--- 課題の条件 ---
地方政治を論じた文章を、その最後の文の後から書き継いでください。

--- 本文 ---
----

本当はすごい地方政治
日本は地方から変えられる
日本は地方から変えられるにも関わらず、地方選挙の投票率は年々下がっており、平均40%台と国政選挙の平均50%と比べて、更に低いのが現状である。*1
2023年4月、統一地方選挙を前にしているが、国政選挙に比べてマスコミも一般の人々も関心が低い。
それは、多くの人にとって、地方政治とはどのようなものであり、どれだけのポテンシャルがあるのか、それがイマイチよくわからないことにあったと思う。
しかし、それが前明石市長である泉房穂氏の登場で、一躍地方政治に注目が集まることになる。
明石市の衝撃
まず、明石市が注目を浴びたのは、泉氏の発信力によるものも大きいだろう。
だが、国が少子高齢化に手をこまねいている中、明石市は子供、子育て世代に積極的な支援政策を打ち出し、人口も出生率も上げた確かな実績がある。
泉前市長が主に子供、子育て世代に向けて打ち出した政策は以下のようなものである*2
・高校生までの医療費無料
・中学生の給食費無料
・第二子以降の保育料無料
・遊び場の無料
・一歳までのおむつの無料と宅配
ここで多くの人が衝撃を受けたのは、こうした政策は国がやるものであり、地方自治体、都道府県レベルでここまでのことができるのだ、ということを知らなかったからではないだろうか。
多くの国民が、国の政治家がやるものだと思い込んでいることの大半が、
実は地方政治でできるのではないか、
そう気付かされた人も多いのではないだろうか。
実際、地方政治ではかなり多くのことができるのである。

----

--- 与えられた情報 ---
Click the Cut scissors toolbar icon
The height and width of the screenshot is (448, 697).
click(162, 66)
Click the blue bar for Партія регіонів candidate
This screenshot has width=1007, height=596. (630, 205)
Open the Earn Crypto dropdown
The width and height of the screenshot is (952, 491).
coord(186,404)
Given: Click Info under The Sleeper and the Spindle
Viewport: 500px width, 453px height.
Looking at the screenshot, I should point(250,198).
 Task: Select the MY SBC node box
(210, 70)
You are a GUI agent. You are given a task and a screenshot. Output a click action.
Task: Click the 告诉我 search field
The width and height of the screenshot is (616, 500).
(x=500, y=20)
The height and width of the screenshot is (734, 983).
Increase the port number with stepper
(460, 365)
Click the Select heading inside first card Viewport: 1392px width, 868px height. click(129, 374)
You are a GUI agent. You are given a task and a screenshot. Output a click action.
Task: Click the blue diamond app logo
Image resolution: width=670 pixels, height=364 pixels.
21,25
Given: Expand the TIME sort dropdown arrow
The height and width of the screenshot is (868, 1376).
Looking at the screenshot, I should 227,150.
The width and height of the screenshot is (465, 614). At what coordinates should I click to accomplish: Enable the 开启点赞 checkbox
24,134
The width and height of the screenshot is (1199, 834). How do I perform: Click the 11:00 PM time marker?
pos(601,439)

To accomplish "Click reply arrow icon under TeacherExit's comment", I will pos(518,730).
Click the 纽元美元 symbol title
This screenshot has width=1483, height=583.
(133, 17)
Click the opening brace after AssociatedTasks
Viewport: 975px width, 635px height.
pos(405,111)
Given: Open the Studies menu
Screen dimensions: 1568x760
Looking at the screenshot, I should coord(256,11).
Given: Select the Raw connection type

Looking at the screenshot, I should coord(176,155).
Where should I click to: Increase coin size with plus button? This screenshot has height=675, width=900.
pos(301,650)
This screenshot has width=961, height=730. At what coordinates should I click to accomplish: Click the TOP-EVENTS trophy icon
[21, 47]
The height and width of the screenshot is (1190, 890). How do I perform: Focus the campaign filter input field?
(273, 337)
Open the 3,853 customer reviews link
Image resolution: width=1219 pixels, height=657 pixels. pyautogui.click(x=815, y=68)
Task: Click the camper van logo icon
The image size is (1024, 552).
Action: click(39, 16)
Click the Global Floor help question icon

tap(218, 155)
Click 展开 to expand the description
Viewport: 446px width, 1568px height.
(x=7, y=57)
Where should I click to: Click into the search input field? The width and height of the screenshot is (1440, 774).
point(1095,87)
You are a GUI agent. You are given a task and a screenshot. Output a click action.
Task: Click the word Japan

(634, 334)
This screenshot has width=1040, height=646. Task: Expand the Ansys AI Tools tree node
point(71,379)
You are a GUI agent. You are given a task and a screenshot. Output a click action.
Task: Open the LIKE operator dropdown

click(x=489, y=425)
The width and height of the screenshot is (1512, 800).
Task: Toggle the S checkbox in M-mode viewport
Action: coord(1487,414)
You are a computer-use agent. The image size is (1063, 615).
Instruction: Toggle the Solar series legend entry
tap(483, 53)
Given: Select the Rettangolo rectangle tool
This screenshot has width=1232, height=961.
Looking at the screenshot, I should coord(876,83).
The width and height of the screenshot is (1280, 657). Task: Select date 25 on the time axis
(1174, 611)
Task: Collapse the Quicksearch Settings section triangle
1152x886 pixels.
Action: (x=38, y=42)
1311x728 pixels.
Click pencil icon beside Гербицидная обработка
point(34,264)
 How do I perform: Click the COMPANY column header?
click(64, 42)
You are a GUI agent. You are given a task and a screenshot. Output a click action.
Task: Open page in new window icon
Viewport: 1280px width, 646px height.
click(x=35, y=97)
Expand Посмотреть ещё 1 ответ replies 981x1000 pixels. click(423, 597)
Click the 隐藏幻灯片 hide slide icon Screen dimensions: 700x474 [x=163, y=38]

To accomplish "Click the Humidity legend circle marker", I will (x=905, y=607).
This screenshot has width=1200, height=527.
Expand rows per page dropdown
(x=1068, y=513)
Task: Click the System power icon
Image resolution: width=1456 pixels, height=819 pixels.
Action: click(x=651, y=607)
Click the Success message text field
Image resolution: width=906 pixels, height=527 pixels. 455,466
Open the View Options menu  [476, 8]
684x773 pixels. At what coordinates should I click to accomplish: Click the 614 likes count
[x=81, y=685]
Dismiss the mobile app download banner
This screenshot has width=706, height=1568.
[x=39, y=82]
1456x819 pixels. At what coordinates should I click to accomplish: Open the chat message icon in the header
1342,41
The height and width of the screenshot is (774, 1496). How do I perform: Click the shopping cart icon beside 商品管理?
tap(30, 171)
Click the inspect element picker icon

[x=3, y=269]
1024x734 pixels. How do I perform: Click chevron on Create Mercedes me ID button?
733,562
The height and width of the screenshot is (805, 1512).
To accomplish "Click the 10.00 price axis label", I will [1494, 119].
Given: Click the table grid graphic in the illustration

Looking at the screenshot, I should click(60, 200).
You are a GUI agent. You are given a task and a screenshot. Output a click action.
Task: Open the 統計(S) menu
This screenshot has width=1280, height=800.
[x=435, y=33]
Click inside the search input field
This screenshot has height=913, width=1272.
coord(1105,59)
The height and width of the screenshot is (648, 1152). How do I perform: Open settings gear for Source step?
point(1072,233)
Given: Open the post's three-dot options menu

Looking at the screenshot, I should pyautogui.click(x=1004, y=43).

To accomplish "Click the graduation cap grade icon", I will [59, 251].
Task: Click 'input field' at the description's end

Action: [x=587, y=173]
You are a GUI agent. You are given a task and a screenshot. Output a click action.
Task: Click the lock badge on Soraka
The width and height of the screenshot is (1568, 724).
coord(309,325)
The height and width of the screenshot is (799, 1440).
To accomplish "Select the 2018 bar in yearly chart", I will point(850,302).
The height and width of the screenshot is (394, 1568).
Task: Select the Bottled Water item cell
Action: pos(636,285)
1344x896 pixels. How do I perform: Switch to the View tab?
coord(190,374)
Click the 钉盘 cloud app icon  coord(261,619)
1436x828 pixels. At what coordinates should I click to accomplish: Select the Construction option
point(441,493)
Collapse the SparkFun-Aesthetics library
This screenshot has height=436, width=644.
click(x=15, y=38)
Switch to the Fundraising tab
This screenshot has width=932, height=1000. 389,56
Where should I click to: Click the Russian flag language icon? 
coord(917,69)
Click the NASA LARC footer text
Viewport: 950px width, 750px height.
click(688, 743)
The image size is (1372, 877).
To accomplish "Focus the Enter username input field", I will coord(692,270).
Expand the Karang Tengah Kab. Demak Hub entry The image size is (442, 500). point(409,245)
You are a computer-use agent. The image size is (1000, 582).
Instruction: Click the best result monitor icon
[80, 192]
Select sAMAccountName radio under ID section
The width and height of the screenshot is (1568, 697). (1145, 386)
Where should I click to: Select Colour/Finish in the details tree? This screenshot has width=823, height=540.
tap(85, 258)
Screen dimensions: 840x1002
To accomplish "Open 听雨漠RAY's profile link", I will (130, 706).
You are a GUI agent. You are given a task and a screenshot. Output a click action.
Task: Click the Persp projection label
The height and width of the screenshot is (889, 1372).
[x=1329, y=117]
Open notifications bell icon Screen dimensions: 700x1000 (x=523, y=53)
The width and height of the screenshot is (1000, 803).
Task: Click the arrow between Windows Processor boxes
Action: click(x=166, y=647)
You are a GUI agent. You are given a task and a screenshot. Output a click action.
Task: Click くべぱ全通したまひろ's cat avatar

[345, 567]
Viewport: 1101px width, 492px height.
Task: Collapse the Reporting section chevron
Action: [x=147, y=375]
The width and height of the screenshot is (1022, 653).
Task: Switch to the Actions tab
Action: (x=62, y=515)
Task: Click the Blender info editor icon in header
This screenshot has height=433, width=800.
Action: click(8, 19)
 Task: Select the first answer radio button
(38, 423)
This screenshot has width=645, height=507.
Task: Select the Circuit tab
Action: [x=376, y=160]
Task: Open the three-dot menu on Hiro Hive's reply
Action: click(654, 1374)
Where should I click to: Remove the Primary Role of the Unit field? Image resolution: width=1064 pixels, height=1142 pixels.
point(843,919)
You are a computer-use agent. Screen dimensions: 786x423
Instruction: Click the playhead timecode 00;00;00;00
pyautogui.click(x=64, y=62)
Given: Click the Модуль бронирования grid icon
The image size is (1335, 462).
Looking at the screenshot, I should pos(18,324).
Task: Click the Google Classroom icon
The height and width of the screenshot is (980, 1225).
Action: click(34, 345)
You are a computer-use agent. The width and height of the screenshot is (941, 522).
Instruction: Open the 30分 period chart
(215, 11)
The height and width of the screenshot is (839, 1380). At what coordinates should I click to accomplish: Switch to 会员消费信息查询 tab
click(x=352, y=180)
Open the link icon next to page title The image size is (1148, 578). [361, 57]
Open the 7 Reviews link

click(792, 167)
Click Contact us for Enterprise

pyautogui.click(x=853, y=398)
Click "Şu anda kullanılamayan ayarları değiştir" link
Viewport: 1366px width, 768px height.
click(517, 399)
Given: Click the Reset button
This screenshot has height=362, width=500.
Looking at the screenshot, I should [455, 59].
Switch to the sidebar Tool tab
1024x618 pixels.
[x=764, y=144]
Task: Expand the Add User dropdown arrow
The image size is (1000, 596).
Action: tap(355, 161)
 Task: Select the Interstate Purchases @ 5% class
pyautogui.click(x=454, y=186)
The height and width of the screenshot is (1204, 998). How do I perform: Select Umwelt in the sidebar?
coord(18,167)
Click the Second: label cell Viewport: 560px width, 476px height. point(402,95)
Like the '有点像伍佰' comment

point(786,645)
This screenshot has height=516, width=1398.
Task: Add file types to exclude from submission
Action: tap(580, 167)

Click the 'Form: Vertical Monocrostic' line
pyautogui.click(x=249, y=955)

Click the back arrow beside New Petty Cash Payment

----

--- 出力結果 ---
本当はすごい地方政治
地方政治、地方の役所と言えば、大半の人のイメージは例えば、引越しの手続きに利用する、あるいは壊れた道路の修理をお願いするといったものではないだろうか。
しかし、明石市の実績を見る限り、医療費も無償化したり、おむつまで配ったりもできる。
一体どこまで地方自治体レベルでできるのだろうか?
実は、やろうと思えば、地方自治体で例えば「子供手当一人500万円支給」や「若者大学手当100万円支給」なんてこともできてしまう。(それが良いかはまた別の議論だが)
お金を配るだけなので、極端に言えばこうした政策は、財源さえあればなんでもできてしまうのだ。
他にも電子投票の導入なども、地方自治体レベルで実はできてしまう。
実際、つくば市などは電子投票の導入を実験的に進めている。*3
まず国民は地方自治体でどこまででき、
どこからが国の政治家の仕事なのかを知る必要があるだろう。
そして、多くの国民の生活に関わるようなことは、
実際は地方自治体レベルでできるという事実を知る必要がある。
ある意味、国政政治よりも、地方政治の方が、自分たちの身近な暮らしを改善するためには重要なのである。それにも関わらず、地方選挙の投票率は低い。なぜだろうか?
いま、地方政治の重要さは知った。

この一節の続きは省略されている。